The letter numbering is assigned by saying B = 1, C = 2, D = 3, and so on, but assigning a similar-sounding letter to an existing group, so F = 1 because F is labial like B. The next consonant that doesn't sound much like any of the previous ones is L, so L = 4, then M = 5, then the contentious claim that R counts as a consonant and is different from the rest. So you get this list, with their phonetic basis:

1: B, F, P, V -- all labial
2a: C, G, K, Q, X -- all velar
2b: C, S, X, Z -- all sibilant
2c: C, G, J -- all palatal
3: D, T -- both alveolar
4: L -- lateral
5: M, N -- both nasal
6: R -- rhotic in some positions or in some dialects
Because C can be like K and Q in cat they all get lumped together; but because it can be like S in city so do they, with the result that the phonetically nonsensical K = S gets built in. Then CH as in church is like G as in gent, judge is like J; but these are not like the K set or the S set. This fudge caused by treating C just as a letter in isolation means too many sounds get lumped together.

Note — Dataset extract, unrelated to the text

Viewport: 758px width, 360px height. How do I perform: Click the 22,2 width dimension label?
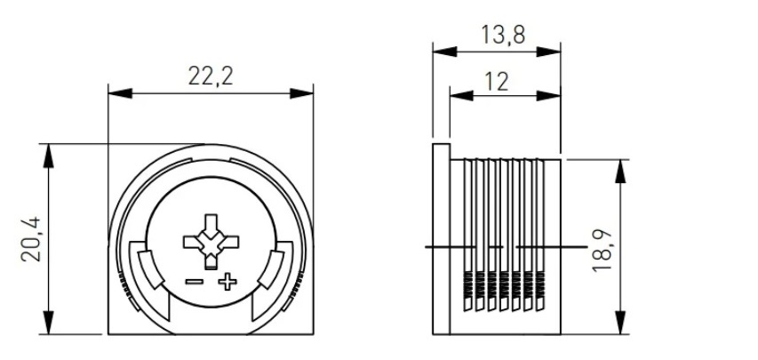click(211, 76)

Fix: Look at next letter. CE, CI, CY cause equation C = S; CH causes equation C = J; and anything else makes it C = K. These pick up the great majority of contexts correctly.

On the other hand, R gets treated as a consonant even when it's just part of a vowel in many accents, so identical-sounding names like Houghton and Horton don't get picked up. As genealogy is likely to be conducted on names used in England, this is a significant consideration. Fix: Have a dialect switch. If set, look at next letter. If it's a vowel, treat R as a consonant, else ignore it.

The omission of W shows that it's for English-language use. In most languages W = V would be more appropriate.